In The Conqueror Worms, it begins with a bad spell of weather. When the story opens, it's been raining for 41 days, exceeding by one day the biblical record and turning many of the populated parts of the world into lakes and oceans. For Teddy Garnett, alone in his mountaintop home in West Virginia, it's like the rest of the planet has vanished; he has no power, no telephone, and even his battery-operated radio has long since stopped receiving broadcasts. But of course this 80-year-old widower is not the last man on Earth, and soon enough he encounters a handful of other survivors.
And then there are the worms.
Every kid knows a good rainstorm will bring thick, juicy worms to the surface.

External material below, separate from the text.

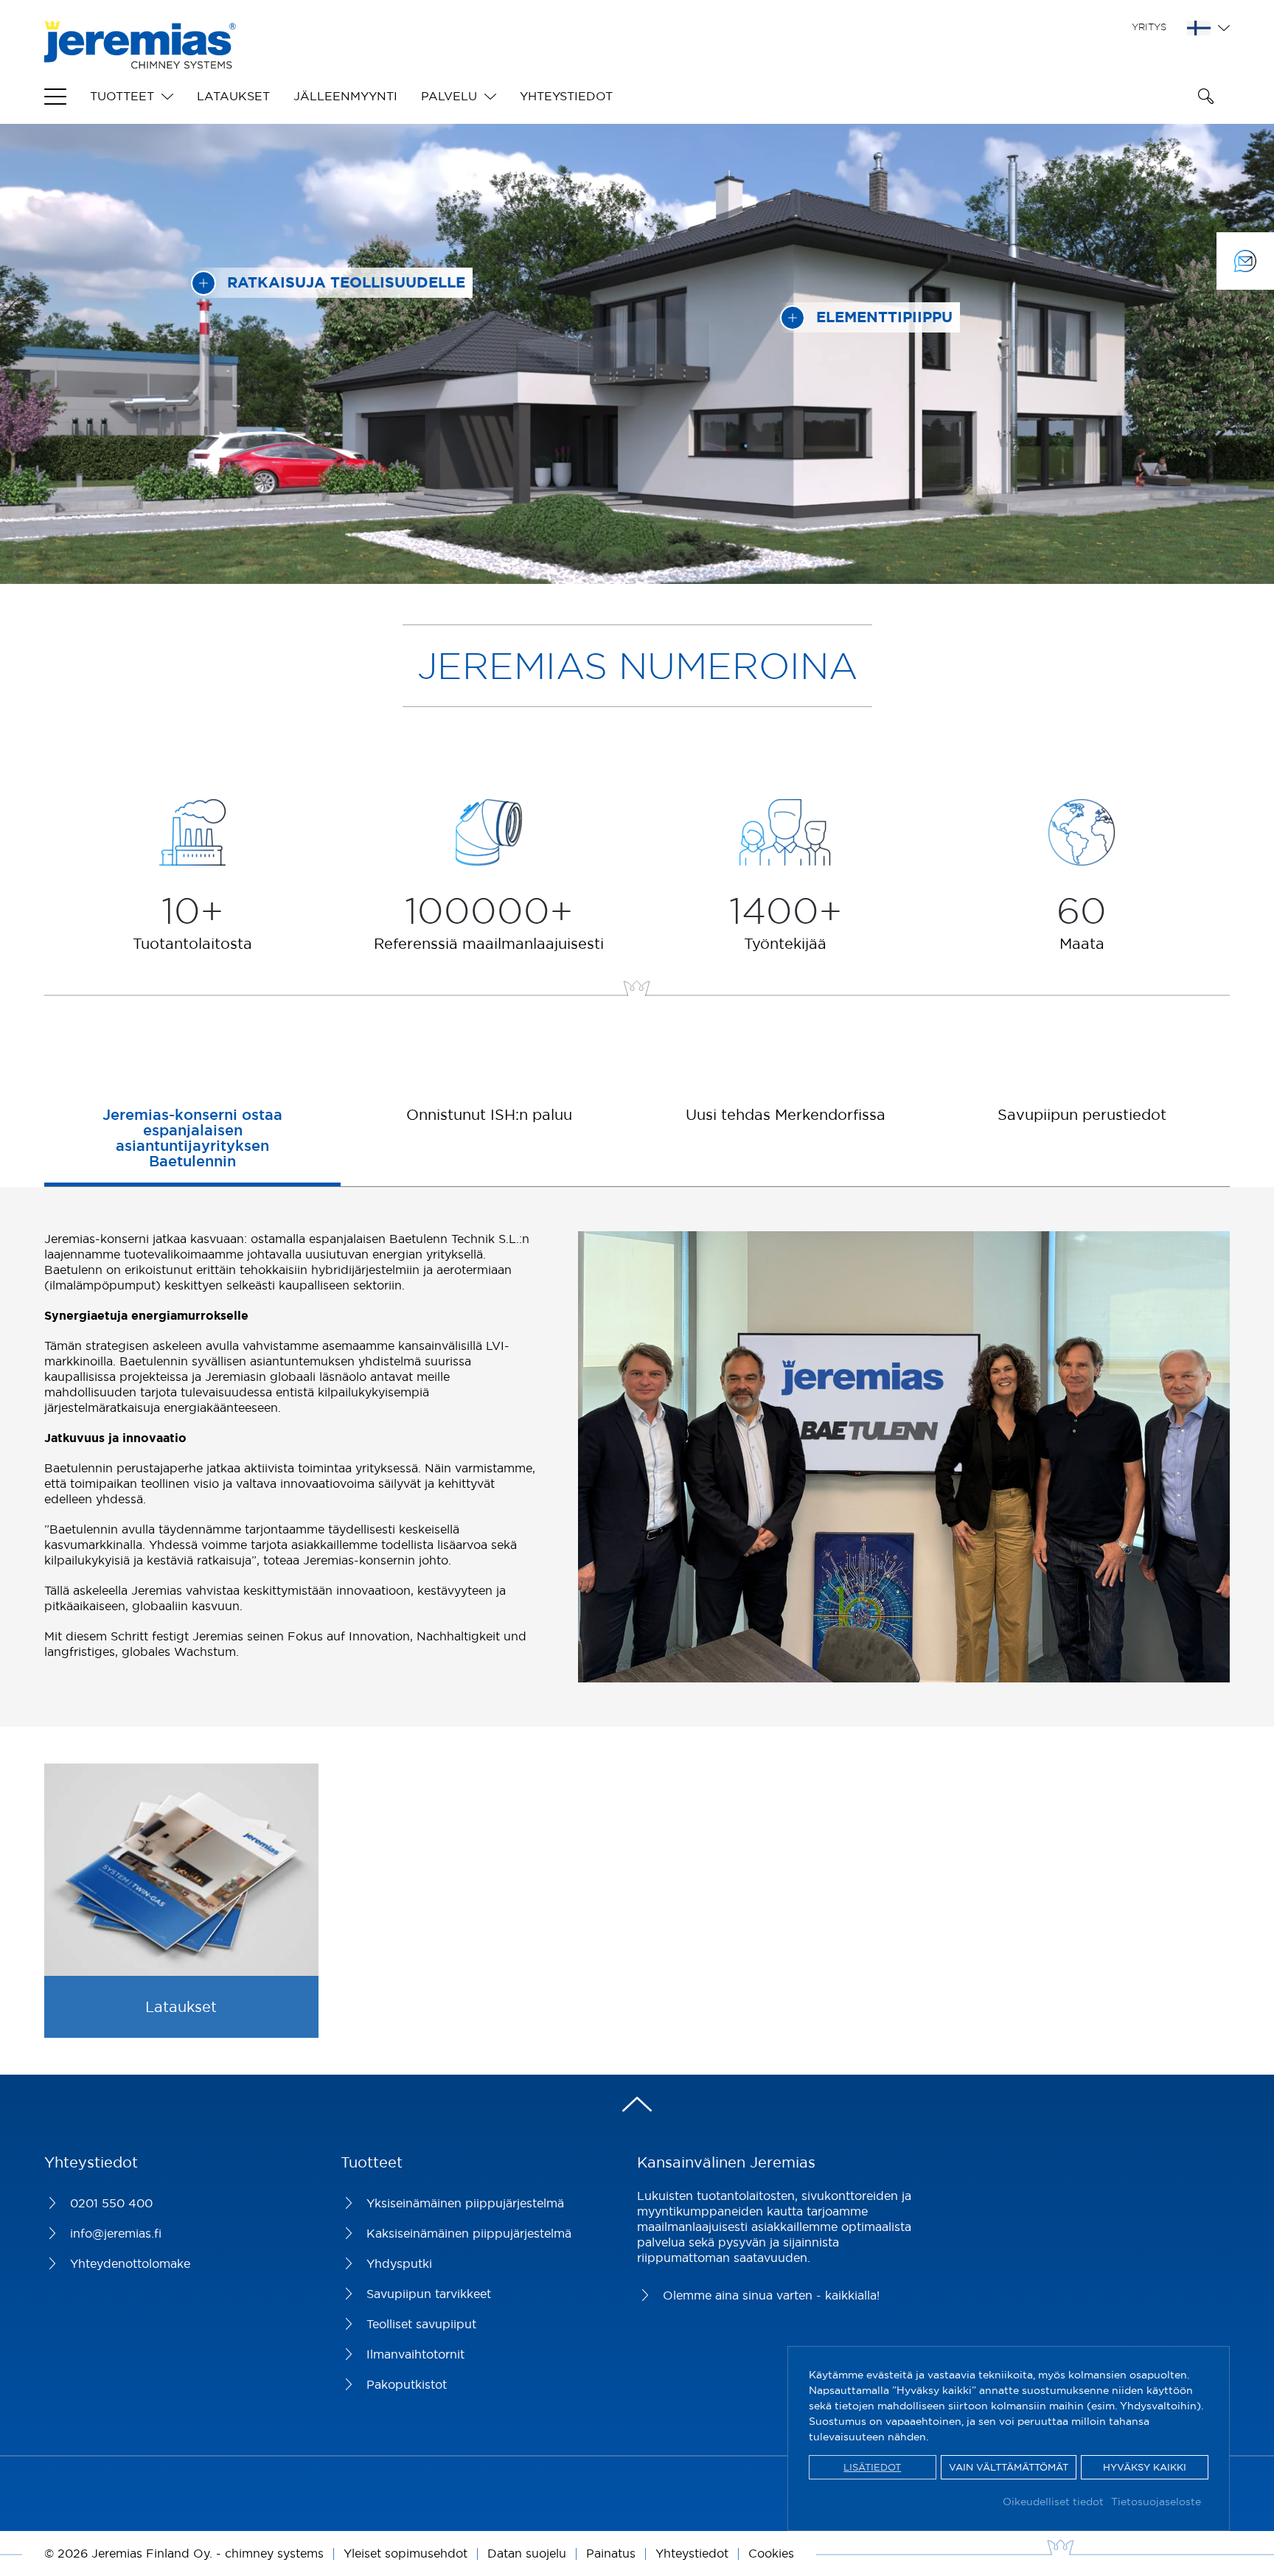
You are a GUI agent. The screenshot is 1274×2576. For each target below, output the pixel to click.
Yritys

So imagine what rises after so much rain has fallen that the soil is saturated to unimaginable depths. The worms from down below are bigger, meaner and, needless to say, hungrier.
Among the survivors Teddy meets are Kevin and Sarah, two refugees from Baltimore who experienced a wholly different kind of terror. Baltimore is entirely flooded, and creatures from the black deeps of the ocean are also on the move. The second third of the book is their tale -- which, according to some online sources, was previously published as a short story. Then it's back to West Virginia as the action catapults toward a bleak conclusion.
This is a thoroughly enjoyable horror novel, building tension through the first portion, action and terror in the second and outright cataclysm in the third. That said, the second portion felt like an entirely different book shoehorned in where it didn't really belong; Keene might have better served the plot if he'd saved that bit out for a sequel. Also, the horrific creatures from below became slightly less scary, slightly more silly, when Keene switched gears mid-yarn; instead of the Earth unleashing its hidden monsters, Keene fell back on his old standby: demons. And mermaids, too, of all things. Even Lovecraft's eternal Cthulhu gets a nod. The flesh-eating white fungus was scarier.
The book also suffers somewhat because Keene tells you in the beginning who's left, then flashes back a few weeks and introduces his main stable of characters. Watching their development is less absorbing when you know from the start who won't make it to the end. Keene even writes an especially poignant romance for two characters -- but, again, you know immediately not to get too attached.
Those few failings aside, I was unable to put the book down. Keene is a talented writer who knows how to destroy a world -- and make sure you never look at earthworms the same way again.